UMBİLİKAL SİNÜS : Göbekten pürülan bir akıntı geldiğinde genellikle umbilikal sinüs akla gelir. Vitellin kanalının barsak tarafının kapanması göbek tarafının açık kalması ile oluşan sinüse vitellin kanal sinüsü denilir. Mesane ile göbek arasındaki açıklık olan urakusun mesane tarafının kapanması göbek tarafının açık kalması ile oluşan sinüse ise urakal sinüs adı verilir. Umbilikal ven ve arterlerin kalıntılarına bağlı olarak da umbilikal damar sinüsleri görülebilir. Sinüs olarak görülen delikten verilen kontrast madde karın içine doğru gidiyor ve kör olarak sonlanıyorsa vitellin kanal sinüsü; mesaneye doğru gidiyor ve kör olarak sonlanıyor ise urakal sinüs tanısı konulur. Kontrast madde göbekten aşağıya ancak sağa veya sola doğru gidiyorsa umbilikal arterlerin kalıntısı, göbekten karaciğere doğru gidiyorsa umbilikal ven kalıntısına bağlı sinüsler akla gelir. Tüm bu sinüslerde erken cerrahi eksizyon yapılmalıdır. Aksi halde bu sinüslerin enfeksiyonları yenidoğanda sepsis ve ölüm ile sonuçlanabilir.

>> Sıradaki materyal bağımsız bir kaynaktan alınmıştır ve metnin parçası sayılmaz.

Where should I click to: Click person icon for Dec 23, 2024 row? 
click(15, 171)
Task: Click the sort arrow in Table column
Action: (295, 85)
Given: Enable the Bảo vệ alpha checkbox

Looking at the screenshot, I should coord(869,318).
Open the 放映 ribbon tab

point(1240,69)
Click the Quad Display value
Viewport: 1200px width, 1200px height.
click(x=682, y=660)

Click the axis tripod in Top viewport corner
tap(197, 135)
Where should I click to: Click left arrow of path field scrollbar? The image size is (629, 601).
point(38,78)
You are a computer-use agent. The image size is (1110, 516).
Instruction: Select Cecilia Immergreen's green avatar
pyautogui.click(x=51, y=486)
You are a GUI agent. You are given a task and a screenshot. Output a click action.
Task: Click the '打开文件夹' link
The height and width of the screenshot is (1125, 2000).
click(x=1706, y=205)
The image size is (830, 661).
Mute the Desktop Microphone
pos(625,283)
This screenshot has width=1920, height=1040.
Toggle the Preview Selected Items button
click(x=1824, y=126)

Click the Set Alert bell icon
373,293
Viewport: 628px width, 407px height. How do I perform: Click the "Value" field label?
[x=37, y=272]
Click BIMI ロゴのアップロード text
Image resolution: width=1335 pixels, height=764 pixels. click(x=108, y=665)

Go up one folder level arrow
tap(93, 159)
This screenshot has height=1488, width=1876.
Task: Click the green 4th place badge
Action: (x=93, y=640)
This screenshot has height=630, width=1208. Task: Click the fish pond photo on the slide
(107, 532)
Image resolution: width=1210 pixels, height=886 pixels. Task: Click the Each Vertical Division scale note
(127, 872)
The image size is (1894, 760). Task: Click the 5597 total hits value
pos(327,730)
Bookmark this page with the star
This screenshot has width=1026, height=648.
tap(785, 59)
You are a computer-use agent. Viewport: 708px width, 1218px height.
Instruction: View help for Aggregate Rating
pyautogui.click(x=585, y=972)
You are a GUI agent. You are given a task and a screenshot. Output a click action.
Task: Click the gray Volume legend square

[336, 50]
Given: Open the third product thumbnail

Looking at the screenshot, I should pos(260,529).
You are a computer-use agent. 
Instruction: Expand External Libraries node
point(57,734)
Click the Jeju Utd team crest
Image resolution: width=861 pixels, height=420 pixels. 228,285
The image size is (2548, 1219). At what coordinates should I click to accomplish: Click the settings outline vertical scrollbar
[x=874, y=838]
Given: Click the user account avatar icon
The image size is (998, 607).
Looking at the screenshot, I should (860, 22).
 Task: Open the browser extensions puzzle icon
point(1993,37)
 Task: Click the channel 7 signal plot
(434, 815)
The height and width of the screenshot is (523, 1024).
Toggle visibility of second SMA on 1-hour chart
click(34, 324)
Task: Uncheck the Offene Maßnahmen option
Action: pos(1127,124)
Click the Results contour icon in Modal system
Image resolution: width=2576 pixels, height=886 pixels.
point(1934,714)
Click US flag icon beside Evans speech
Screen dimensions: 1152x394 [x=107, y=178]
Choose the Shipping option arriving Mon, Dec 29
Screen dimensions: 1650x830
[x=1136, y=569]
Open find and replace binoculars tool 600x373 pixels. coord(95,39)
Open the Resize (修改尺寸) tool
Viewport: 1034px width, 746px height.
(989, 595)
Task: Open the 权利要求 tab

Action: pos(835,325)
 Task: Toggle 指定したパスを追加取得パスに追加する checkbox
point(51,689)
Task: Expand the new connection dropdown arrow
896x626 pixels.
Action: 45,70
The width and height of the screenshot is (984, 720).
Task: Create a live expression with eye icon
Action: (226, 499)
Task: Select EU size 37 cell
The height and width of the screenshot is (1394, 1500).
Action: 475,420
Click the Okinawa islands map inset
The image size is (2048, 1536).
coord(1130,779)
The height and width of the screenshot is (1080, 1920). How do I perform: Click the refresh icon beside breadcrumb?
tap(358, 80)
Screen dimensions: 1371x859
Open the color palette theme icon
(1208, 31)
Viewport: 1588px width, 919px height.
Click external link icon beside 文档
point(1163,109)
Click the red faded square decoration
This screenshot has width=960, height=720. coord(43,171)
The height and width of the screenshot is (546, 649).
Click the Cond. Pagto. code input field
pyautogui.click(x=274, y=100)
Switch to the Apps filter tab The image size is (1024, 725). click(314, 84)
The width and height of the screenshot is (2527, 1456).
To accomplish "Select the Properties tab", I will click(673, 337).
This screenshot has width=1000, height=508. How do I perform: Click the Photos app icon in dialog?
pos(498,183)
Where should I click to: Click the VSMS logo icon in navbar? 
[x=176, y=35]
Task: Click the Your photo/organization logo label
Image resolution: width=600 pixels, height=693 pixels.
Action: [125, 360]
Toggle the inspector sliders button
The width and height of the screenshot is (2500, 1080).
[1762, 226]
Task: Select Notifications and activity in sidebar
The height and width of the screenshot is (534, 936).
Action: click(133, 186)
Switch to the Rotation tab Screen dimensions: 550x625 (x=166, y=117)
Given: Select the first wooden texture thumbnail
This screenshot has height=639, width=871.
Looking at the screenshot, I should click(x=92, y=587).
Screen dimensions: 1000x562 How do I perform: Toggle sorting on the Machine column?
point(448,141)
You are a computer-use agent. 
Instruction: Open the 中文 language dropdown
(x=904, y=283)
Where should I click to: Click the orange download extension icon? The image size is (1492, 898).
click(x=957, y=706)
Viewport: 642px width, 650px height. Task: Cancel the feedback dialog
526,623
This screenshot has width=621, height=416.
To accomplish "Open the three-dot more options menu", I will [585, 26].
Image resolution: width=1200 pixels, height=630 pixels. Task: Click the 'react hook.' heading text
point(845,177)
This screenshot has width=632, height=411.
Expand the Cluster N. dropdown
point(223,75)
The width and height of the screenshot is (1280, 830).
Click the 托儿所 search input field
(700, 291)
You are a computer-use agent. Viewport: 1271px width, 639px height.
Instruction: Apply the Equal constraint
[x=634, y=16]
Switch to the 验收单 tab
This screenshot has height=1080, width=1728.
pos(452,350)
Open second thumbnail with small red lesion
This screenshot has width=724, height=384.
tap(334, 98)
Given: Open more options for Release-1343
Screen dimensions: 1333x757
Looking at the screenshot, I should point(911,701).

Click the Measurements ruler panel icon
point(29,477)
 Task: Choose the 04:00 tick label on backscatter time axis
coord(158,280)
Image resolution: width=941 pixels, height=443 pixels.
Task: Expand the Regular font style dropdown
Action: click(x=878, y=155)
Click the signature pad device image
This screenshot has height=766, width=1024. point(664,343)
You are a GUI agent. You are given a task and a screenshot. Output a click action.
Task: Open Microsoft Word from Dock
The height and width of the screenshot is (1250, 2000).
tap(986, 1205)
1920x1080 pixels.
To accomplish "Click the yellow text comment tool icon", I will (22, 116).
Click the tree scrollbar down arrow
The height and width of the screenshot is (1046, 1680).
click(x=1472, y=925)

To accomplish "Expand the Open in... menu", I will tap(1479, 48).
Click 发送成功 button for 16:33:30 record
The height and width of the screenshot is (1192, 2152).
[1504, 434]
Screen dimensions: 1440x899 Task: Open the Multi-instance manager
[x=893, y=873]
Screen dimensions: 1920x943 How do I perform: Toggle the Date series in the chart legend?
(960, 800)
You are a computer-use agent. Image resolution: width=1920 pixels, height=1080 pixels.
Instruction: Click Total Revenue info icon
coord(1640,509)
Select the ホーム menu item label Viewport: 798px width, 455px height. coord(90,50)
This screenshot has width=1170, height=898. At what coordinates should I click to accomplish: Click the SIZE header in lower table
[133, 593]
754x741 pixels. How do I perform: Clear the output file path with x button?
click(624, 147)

UMBİLİKAL KİTLELER : Göbek seviyesinde veya göbeğin hemen arkasında karın içine doğru bir kistik kitle varlığında vitellin kanal kisti akla gelir. Vitellin kanalının göbek ve barsak tarafının kapanması ve orta kısmın açık kalması sonucunda gelişir. Göbek alt tarafında göbek ile mesane arasında bir kistik kitle varlığında urakus kisti düşünülür. Urakus kalıntısının mesane ve göbek tarfının kapanması, ara kısmın kapanmaması sonucu urakus kisti oluşur. Her iki kist de eksize edilerek cerrahi olarak tedavi edilir. Vitellin kanal kistinin ve urakus kistinin enfeksiyonu apselere yol açar. Ağrılı ve hassas bir kitle halini alır. Çocuk ve erişkin yaşlarda ortaya çıkabilir. Apse rüptüre olursa peritonite yolaçabilir. Önce drenaj sonra eksizyon veya doğrudan eksizyon yapılarak tedavi edilirler. Göbekte vasküler malformasyonlara, ektopik karaciğer dokusuna bağlı kistler veya dermoid kistler de görülebilir. Nadiren urakus adenokarsinomu da görülebilir.